*** Opening Source data ***

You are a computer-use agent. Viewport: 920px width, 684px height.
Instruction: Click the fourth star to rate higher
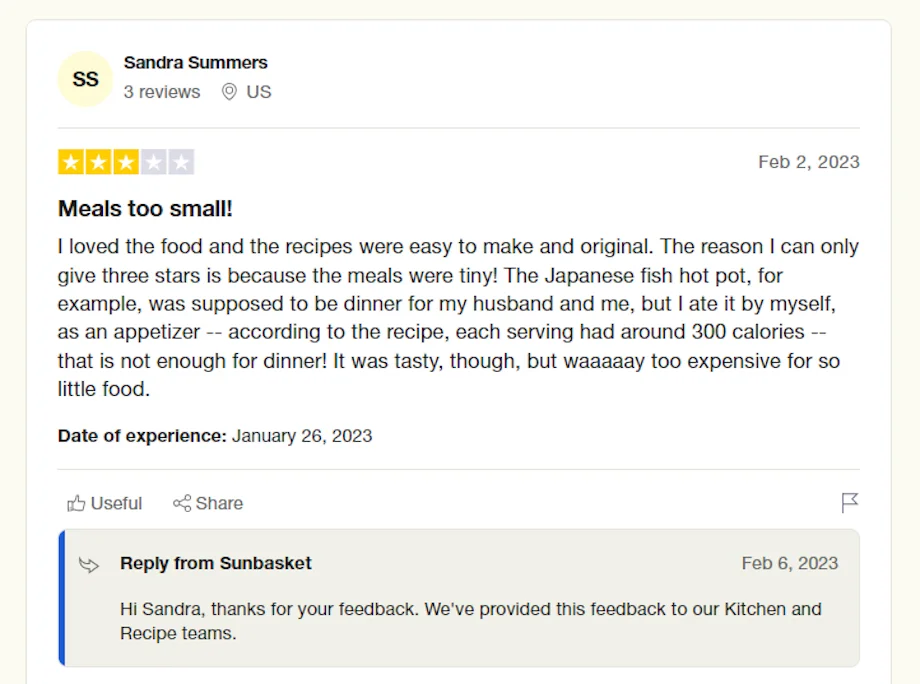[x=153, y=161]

*** Closing Source data ***
*** Opening Source data ***

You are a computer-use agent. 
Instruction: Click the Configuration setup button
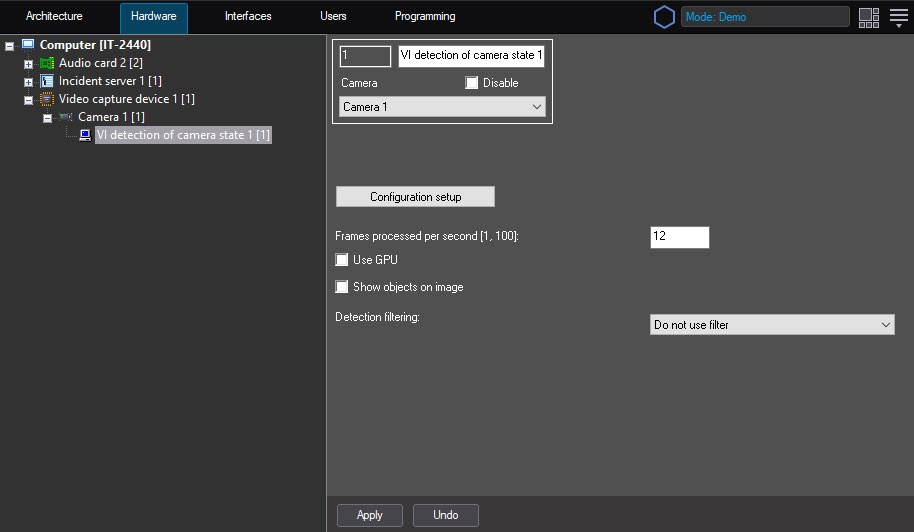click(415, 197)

*** Closing Source data ***

Work instruction: Copy out every line of the data that includes "computer".

Reply:
You are a computer-use agent. Viewport: 920px width, 684px height.
You are a computer-use agent. 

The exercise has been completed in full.